Noti con il nome di graste (1) – dal dialettale “grasta” che indica un vaso per piante, tipicamente in terracotta o ceramica, usato per decorare balconi, cortili e giardini – questi manufatti, espressione dell’artigianato siciliano, incarnano una tradizione immaginifica che affonda le proprie radici nella Sicilia medievale e si colloca al crocevia di culture, dominazioni e scambi interculturali.
La loro origine leggendaria si struttura attorno a un intreccio di tematiche universali: eros e thanatos, amore e tradimento, possesso e punizione. È proprio questa tensione – tra l’istinto amoroso e la sublimazione rituale della morte – a conferire alle Teste di Moro il carattere di oggetti narranti, capaci di trasmettere una memoria culturale attraverso una forma plastica.
Le tre genealogie del mito
All’interno del corpus mitologico siciliano, le narrazioni che si contendono l’origine sono tre, ciascuna afferente a un contesto specifico – storico, letterario o folklorico – ma accomunate da un medesimo impianto archetipico.
La versione palermitana: amore e basilico alla Kalsa
Nel quartiere storico della Kalsa – l'antica Al-Ḥālisa islamica – si narra che una giovane donna di straordinaria bellezza si innamorò di un giovane moro. Il loro amore fu immediato, ma destinato alla tragedia: quando la fanciulla scoprì che l’amante sarebbe tornato in Oriente dalla propria famiglia, fu colta da un furore geloso. Nella notte, lo uccise, lo decapitò e, in un gesto rituale e simbolico, ne trasformò la testa in un vaso per coltivare basilico (2).
La straordinaria rigogliosità della pianta, forse nutrita da lacrime e rimorso, attirò l’attenzione dei vicini, i quali iniziarono a riprodurre il vaso, segnando così la nascita della tradizione delle cosiddette Teste di Moro.

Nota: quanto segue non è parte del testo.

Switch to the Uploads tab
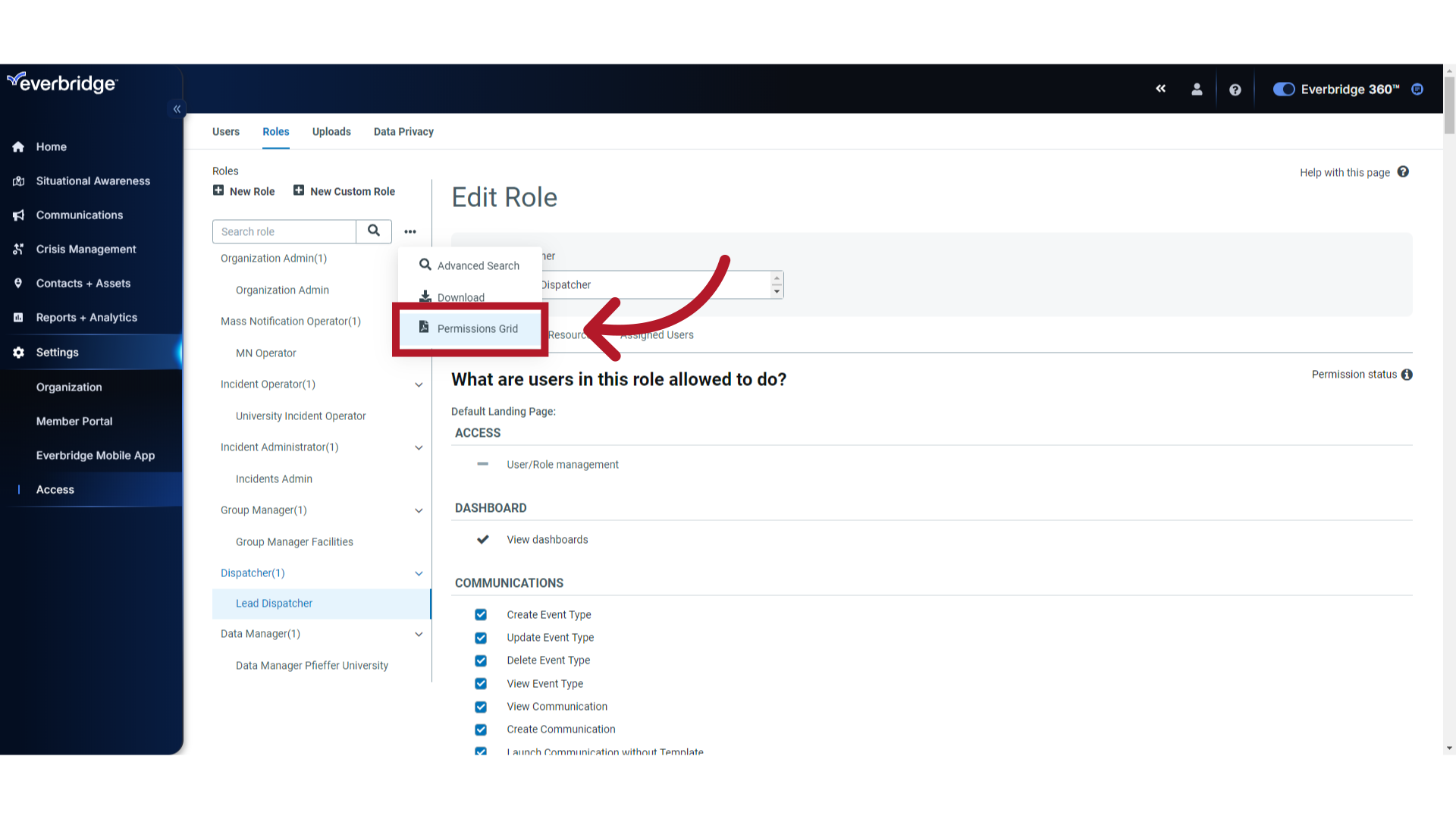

Il Decameron di Boccaccio: la Lisabetta di Messina
Una variante letteraria del mito si rinviene nel Decameron in cui Giovanni Boccaccio narra la storia di Lisabetta da Messina, giovane nobildonna che si innamora del servo Lorenzo. Quando i fratelli scoprono la relazione, uccidono l’uomo e occultano il cadavere. Lisabetta, guidata da un sogno, dissotterra il corpo e ne taglia la testa, che nasconde in un vaso di basilico, innaffiato dalle proprie lacrime. Quando i fratelli scoprono il contenuto, fuggono da Messina, mentre Lisabetta, consunta dal dolore, muore di crepacuore.

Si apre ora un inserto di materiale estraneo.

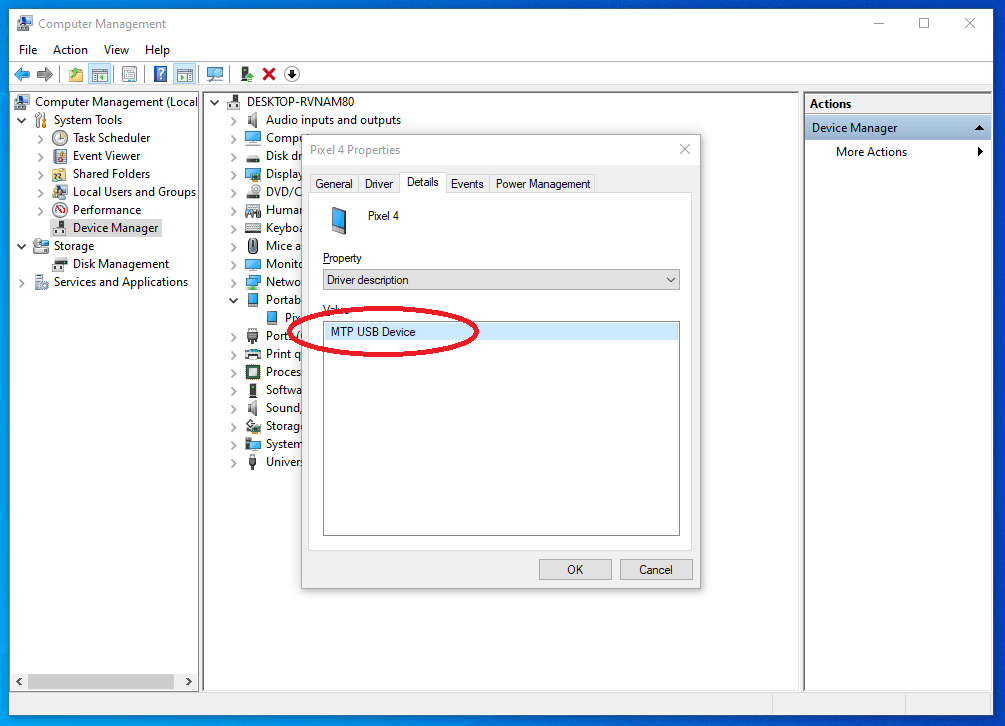The width and height of the screenshot is (1005, 726).
Task: Collapse the Device Manager actions section
Action: (979, 128)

La variante trapanese: la vendetta di Felice Serisso
Speculare e complementare è la leggenda trapanese, narrata dal monaco Benigno di Santa Caterina, legata alla figura del corsaro Felice Serisso. In questa versione, Serisso, in viaggio per mare, al suo ritorno scopre il tradimento della moglie con uno schiavo saraceno. Dopo averli inseguiti fino in Barberia, li uccide entrambi e porta a Trapani la testa della moglie, che espone pubblicamente come atto di vendetta e riaffermazione dell’onore.
In una variante ancora più teatrale, Serisso viene reso schiavo dalla coppia e riesce a vendicarsi dopo essere stato, ironicamente, acquistato proprio dai suoi traditori.
A Trapani, in via Serisso, sopravvive ancora oggi una scultura marmorea raffigurante una testa femminile, ritenuta memoria tangibile della leggenda.

La potenza simbolica della decapitazione amorosa
In tutte le varianti, la testa recisa diviene medium simbolico attraverso cui si elabora un trauma individuale e collettivo: un totem rituale, nonché un feticcio memoriale e contenitore del lutto. Che si tratti di una testa trasformata in vaso – come nella versione palermitana e boccaccesca – o di una testa esposta come monito – come nel caso trapanese – il gesto della decapitazione, secondo una valenza ambivalente, è al contempo distruzione e creazione, vendetta e memoria, annientamento e immortalità.
La pianta di basilico coltivata nella testa dell’amato perduto, si configura come emblema vegetale della fertilità trasmutata, eco di un culto ancestrale in cui i morti nutrono la terra e tornano alla vita sotto forma di piante. Laddove invece la testa viene esposta nella pietra, come in via Serisso, essa si configura come dispositivo visivo e urbano di ammonimento morale, in continuità con le pratiche punitive medievali.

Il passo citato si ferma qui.